End of life planning can be a painful but necessary step of acceptance of your terminal illness. A hospice or palliative care provider will help you through the essential parts of creating an Advance Directive, Living Will, and POLSTs. Planning for your end of life care takes pressure off of your family and helps them rest assured that they have your wishes in mind every step of your journey.
You’ve just been diagnosed with a terminal illness. Nothing short of life-altering. You’re left wondering how you will receive treatment and savoring the precious moments you have left with your family in friends. Paperwork, lawyers, doctors, and planning ahead are the furthest from your mind. However, end of life planning can be incredibly relieving and is a vital step in processing your illness. With the help of a carer or nurse case manager, you can easily work through the necessary steps of creating a will, assigning power of attorney, and ensuring that you are cared for in the way that matches your spiritual and emotional preferences.
Setting Up Advance Directives
Advanced Directives cover such issues as your Living Will, Power of Attorney, and special requests regarding the handling of your body after death.

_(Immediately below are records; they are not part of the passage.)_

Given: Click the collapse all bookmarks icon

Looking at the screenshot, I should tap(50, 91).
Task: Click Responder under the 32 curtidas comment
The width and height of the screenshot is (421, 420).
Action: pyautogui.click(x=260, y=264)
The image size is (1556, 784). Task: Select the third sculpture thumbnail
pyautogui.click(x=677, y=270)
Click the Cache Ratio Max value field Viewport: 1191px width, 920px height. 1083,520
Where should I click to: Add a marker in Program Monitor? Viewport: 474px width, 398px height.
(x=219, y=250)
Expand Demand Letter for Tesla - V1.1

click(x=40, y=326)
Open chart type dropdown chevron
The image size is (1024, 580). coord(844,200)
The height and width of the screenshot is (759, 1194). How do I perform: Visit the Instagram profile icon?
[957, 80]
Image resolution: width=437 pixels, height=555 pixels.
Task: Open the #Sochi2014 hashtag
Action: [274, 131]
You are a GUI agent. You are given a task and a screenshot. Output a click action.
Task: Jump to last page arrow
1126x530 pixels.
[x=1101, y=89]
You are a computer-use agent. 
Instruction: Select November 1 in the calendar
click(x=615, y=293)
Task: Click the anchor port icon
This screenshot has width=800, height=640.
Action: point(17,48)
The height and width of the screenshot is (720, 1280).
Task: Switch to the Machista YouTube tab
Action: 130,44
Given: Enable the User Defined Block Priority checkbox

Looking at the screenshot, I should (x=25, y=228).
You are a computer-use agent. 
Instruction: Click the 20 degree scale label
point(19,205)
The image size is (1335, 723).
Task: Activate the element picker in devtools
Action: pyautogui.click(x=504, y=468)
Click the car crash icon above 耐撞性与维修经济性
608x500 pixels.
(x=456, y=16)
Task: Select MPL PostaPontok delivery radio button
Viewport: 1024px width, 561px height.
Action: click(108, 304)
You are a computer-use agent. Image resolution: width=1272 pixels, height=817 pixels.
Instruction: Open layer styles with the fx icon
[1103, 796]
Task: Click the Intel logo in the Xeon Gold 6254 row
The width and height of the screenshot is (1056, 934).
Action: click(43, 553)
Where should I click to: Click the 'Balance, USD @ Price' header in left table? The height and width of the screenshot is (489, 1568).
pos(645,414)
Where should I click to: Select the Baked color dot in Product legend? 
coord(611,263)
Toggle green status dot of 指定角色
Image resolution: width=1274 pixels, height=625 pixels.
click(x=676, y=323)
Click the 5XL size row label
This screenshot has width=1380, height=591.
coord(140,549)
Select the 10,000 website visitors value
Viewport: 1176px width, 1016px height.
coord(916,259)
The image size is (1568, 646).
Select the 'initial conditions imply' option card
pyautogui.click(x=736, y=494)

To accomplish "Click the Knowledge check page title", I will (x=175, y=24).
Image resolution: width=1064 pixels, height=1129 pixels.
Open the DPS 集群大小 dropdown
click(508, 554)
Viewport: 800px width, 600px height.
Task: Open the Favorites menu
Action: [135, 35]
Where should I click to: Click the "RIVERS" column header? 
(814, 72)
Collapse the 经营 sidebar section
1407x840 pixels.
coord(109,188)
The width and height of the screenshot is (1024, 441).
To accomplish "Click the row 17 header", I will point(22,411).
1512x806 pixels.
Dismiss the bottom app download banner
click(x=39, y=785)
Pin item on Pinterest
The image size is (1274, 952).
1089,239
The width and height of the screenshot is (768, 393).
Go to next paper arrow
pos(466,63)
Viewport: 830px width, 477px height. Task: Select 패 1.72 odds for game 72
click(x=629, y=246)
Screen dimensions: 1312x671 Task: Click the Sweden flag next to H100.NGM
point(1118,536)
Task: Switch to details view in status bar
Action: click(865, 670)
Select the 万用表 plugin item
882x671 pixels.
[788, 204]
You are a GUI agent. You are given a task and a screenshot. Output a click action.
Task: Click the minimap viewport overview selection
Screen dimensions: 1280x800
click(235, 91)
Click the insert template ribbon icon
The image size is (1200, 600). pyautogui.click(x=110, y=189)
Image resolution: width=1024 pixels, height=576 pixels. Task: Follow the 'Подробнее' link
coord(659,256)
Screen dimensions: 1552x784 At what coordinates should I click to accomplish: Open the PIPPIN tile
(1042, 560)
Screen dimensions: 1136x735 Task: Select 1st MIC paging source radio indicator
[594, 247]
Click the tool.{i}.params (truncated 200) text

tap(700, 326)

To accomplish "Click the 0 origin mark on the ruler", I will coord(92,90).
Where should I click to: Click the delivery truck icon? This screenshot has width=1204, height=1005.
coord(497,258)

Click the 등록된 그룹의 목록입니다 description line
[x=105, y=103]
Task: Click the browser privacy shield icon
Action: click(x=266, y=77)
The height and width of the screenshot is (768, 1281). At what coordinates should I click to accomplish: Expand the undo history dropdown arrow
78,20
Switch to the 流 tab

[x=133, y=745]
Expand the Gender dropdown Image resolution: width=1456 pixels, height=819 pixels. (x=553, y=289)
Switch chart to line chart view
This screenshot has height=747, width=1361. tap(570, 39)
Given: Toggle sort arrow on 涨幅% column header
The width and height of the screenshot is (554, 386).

An advance directive will make clear issues such as:
- Spiritual Preferences
- Where you would like to be when you die
- Whether or not you’d like to donate your organs or entire body
- After death care such as cremation, funeral home preference, the care of the body, etc.
- Any additional details you would prefer in the event of your death
Provider Orders for Life-Sustaining Treatment (POLST) serve to guide your physician and emergency medical services in the event that you require life-sustaining care. Your preferences for medical treatment such as resuscitation and life-support systems are covered in POLST.
You aren’t required to fill out a POLST form but creating one helps create peace of mind for yourself, your physician, and your family members.
- Medical conditions
- Treatment options
- Artificially administered medications, fluid, and nutrition
POLST forms must be signed by a physician in order for it to be regarded as a legal medical order.
Bear in mind, a POLST form does NOT replace an advance directive.
Your POLST form should be kept prominently in your home where it can be easily seen by emergency personnel in the event that you need to be transported to a hospital.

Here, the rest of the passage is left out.